### HOW TO COMPLETE THIS TASK
Output the data word for word. Begin at its first line and end at the line with "Click the back".

### DATA RECORDS
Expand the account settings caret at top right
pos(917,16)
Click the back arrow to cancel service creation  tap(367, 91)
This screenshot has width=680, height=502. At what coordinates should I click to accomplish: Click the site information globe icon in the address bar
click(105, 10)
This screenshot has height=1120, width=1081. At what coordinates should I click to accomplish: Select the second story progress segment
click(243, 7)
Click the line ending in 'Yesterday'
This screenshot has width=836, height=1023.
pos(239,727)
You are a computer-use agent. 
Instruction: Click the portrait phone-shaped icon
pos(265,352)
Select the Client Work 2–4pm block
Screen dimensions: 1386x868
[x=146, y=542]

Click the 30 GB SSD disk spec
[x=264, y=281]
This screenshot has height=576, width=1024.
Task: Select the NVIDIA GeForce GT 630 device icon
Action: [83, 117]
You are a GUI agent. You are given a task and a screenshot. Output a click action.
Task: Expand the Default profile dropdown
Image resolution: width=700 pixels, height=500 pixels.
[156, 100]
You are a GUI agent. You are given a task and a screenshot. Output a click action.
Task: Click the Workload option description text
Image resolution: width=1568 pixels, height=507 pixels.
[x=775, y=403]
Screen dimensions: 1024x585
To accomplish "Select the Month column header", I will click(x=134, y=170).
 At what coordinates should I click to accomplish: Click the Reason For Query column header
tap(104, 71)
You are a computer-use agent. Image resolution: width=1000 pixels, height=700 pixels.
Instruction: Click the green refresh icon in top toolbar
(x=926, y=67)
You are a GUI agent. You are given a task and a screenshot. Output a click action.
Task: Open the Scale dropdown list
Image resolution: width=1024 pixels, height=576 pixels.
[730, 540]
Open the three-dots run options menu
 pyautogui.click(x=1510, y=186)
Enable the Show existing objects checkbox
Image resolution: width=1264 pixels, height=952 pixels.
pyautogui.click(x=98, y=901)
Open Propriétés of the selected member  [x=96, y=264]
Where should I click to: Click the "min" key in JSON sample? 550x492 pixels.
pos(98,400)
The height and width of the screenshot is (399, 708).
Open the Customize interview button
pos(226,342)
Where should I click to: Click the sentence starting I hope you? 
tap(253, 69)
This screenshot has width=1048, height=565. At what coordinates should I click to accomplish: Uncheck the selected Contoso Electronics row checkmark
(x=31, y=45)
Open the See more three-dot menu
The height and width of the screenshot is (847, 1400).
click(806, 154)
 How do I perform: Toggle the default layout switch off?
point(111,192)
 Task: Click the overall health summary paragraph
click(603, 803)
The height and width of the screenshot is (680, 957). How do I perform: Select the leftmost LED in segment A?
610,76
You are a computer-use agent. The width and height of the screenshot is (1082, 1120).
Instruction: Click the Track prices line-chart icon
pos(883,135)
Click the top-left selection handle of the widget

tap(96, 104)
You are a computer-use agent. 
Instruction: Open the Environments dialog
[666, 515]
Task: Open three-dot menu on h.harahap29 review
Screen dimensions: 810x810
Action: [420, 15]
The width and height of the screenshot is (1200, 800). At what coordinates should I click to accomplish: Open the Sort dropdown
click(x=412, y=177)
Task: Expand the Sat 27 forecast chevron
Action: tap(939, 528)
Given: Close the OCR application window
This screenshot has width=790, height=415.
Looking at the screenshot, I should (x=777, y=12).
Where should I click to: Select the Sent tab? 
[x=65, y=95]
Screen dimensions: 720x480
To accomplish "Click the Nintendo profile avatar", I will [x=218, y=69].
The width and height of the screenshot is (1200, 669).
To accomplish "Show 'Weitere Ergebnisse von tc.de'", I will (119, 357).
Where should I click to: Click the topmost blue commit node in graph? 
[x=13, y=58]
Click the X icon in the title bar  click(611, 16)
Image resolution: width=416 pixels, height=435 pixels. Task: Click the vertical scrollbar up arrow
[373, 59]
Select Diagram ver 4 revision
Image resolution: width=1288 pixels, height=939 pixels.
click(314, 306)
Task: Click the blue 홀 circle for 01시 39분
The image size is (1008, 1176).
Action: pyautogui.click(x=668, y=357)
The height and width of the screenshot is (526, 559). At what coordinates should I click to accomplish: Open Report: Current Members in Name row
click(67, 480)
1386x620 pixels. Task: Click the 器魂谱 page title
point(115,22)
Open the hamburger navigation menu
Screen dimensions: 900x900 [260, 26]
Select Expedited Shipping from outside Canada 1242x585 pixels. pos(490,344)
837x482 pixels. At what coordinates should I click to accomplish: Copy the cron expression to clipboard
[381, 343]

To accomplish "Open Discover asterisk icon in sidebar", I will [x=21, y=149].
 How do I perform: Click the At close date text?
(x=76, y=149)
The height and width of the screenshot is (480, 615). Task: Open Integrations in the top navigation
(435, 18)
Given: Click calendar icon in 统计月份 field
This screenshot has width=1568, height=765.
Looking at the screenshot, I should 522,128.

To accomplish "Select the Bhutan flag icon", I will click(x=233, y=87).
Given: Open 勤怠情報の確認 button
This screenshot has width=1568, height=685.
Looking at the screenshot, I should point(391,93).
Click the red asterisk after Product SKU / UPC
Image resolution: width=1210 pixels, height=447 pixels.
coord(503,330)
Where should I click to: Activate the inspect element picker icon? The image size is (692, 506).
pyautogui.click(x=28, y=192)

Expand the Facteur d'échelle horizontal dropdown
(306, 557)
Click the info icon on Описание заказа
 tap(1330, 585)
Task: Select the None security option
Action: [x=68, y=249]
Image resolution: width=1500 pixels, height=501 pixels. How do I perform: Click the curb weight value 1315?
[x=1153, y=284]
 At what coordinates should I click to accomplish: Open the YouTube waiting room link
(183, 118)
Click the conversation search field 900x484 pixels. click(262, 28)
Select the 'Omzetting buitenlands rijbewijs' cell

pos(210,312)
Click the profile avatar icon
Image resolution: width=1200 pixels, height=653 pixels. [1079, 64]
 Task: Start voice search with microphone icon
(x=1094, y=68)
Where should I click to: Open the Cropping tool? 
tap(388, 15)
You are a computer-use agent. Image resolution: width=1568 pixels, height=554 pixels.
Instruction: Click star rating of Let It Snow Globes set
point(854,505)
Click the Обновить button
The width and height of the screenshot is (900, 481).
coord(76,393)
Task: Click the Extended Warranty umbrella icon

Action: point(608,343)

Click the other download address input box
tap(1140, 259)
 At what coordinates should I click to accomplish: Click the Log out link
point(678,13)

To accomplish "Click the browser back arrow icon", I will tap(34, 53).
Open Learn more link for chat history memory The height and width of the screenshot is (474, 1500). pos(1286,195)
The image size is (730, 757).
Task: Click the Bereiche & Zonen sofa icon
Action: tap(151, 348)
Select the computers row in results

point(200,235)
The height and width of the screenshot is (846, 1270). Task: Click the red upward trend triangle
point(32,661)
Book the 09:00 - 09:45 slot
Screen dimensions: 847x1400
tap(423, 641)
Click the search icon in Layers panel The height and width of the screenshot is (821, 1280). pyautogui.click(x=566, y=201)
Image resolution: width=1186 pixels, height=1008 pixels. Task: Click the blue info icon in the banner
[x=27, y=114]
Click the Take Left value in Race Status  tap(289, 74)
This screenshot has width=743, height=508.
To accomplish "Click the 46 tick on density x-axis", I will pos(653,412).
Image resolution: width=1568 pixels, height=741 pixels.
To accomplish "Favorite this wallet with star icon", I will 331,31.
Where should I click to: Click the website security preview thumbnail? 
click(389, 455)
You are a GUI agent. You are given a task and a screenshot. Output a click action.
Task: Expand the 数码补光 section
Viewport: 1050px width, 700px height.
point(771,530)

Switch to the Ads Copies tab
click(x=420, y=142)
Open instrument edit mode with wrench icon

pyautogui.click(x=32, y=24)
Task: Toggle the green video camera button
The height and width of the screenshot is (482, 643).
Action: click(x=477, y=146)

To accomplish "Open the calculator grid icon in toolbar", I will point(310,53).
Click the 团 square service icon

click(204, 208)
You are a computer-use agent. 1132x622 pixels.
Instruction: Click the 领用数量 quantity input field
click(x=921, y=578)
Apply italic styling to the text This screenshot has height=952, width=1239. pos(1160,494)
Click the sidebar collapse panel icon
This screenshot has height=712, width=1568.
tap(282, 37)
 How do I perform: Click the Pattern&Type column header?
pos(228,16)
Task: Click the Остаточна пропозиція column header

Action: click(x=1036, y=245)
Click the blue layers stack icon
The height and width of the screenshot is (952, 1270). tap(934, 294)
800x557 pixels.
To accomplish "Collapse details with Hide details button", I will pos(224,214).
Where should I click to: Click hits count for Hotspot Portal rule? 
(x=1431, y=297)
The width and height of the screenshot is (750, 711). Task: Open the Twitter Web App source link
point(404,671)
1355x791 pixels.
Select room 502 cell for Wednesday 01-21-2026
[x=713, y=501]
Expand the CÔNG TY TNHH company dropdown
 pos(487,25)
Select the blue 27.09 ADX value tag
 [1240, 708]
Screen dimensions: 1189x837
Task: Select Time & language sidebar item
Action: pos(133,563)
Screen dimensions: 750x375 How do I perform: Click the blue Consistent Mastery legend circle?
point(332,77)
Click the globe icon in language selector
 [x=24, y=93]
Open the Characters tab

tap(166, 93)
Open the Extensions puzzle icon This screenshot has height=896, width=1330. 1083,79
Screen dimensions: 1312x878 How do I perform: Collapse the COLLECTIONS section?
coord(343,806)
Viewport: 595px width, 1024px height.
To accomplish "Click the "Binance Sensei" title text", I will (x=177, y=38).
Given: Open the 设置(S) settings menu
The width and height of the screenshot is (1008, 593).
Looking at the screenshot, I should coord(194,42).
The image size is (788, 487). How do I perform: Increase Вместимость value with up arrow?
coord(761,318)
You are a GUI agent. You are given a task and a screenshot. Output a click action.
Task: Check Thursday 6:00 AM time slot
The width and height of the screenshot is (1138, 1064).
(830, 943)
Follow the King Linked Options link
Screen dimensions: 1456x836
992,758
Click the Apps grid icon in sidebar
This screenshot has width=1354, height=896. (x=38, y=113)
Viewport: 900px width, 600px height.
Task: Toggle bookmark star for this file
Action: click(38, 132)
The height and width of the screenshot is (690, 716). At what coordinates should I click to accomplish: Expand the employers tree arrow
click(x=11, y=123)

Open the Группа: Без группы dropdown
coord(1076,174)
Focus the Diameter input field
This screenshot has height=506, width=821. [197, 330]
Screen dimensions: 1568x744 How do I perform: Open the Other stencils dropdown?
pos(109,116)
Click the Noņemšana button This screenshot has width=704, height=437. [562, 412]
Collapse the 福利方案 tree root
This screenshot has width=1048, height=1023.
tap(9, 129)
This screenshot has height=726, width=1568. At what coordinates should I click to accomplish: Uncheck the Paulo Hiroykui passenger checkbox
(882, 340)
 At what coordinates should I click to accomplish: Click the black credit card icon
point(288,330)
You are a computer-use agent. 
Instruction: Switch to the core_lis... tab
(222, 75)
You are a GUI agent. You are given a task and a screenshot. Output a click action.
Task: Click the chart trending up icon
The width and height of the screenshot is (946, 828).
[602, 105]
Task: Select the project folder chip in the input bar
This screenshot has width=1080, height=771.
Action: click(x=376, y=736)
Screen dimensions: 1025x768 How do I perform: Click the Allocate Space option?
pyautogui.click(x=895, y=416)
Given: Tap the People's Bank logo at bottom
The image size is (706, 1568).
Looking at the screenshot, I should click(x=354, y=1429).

### EXERCISE ANSWER
Expand the account settings caret at top right
pos(917,16)
Click the back arrow to cancel service creation  tap(367, 91)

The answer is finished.